→ DATA FOR REVIEW:

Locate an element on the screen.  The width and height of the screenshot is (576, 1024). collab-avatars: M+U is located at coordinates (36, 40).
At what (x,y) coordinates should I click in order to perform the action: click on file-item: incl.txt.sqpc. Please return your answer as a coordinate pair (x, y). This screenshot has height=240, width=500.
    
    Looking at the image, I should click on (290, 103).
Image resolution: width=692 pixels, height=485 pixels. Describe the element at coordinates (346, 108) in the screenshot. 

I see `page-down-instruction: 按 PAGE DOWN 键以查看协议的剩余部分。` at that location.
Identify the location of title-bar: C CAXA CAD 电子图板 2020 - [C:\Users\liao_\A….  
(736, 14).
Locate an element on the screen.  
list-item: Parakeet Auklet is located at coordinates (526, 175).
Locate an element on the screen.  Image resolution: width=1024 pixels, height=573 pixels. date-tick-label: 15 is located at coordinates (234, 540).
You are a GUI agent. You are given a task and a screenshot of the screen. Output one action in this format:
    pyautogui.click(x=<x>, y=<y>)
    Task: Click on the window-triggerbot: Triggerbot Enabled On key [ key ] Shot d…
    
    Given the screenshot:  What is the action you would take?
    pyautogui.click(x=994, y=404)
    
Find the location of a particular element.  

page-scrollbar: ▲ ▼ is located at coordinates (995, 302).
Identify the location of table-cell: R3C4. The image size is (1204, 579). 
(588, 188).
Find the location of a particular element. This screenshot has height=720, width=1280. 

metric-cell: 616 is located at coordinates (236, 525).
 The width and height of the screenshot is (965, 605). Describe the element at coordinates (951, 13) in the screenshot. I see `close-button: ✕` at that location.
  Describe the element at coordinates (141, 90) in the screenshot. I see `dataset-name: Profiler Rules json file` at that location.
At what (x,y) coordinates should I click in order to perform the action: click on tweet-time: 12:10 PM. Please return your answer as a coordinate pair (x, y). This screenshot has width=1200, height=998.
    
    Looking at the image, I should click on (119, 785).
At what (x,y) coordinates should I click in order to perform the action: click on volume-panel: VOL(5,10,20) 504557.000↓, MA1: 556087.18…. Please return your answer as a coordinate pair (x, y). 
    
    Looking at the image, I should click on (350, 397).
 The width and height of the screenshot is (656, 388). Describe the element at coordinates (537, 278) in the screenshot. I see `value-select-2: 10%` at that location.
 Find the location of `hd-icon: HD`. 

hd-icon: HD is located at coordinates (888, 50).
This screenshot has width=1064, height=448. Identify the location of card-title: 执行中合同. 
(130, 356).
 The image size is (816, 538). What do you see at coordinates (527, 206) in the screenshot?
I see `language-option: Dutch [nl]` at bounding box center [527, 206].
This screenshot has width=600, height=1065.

→ TO-DO ITEM: Extract everything from the start of the records down to the line containing "Looking at the image, I should click on (119, 785).", including both ends, and reproduce those lines verbatim.

→ RESPONSE TO THIS TASK:
Locate an element on the screen.  The width and height of the screenshot is (576, 1024). collab-avatars: M+U is located at coordinates (36, 40).
At what (x,y) coordinates should I click in order to perform the action: click on file-item: incl.txt.sqpc. Please return your answer as a coordinate pair (x, y). This screenshot has height=240, width=500.
    
    Looking at the image, I should click on (290, 103).
Image resolution: width=692 pixels, height=485 pixels. Describe the element at coordinates (346, 108) in the screenshot. 

I see `page-down-instruction: 按 PAGE DOWN 键以查看协议的剩余部分。` at that location.
Identify the location of title-bar: C CAXA CAD 电子图板 2020 - [C:\Users\liao_\A….  
(736, 14).
Locate an element on the screen.  
list-item: Parakeet Auklet is located at coordinates (526, 175).
Locate an element on the screen.  Image resolution: width=1024 pixels, height=573 pixels. date-tick-label: 15 is located at coordinates (234, 540).
You are a GUI agent. You are given a task and a screenshot of the screen. Output one action in this format:
    pyautogui.click(x=<x>, y=<y>)
    Task: Click on the window-triggerbot: Triggerbot Enabled On key [ key ] Shot d…
    
    Given the screenshot:  What is the action you would take?
    pyautogui.click(x=994, y=404)
    
Find the location of a particular element.  

page-scrollbar: ▲ ▼ is located at coordinates (995, 302).
Identify the location of table-cell: R3C4. The image size is (1204, 579). 
(588, 188).
Find the location of a particular element. This screenshot has height=720, width=1280. 

metric-cell: 616 is located at coordinates (236, 525).
 The width and height of the screenshot is (965, 605). Describe the element at coordinates (951, 13) in the screenshot. I see `close-button: ✕` at that location.
  Describe the element at coordinates (141, 90) in the screenshot. I see `dataset-name: Profiler Rules json file` at that location.
At what (x,y) coordinates should I click in order to perform the action: click on tweet-time: 12:10 PM. Please return your answer as a coordinate pair (x, y). This screenshot has width=1200, height=998.
    
    Looking at the image, I should click on (119, 785).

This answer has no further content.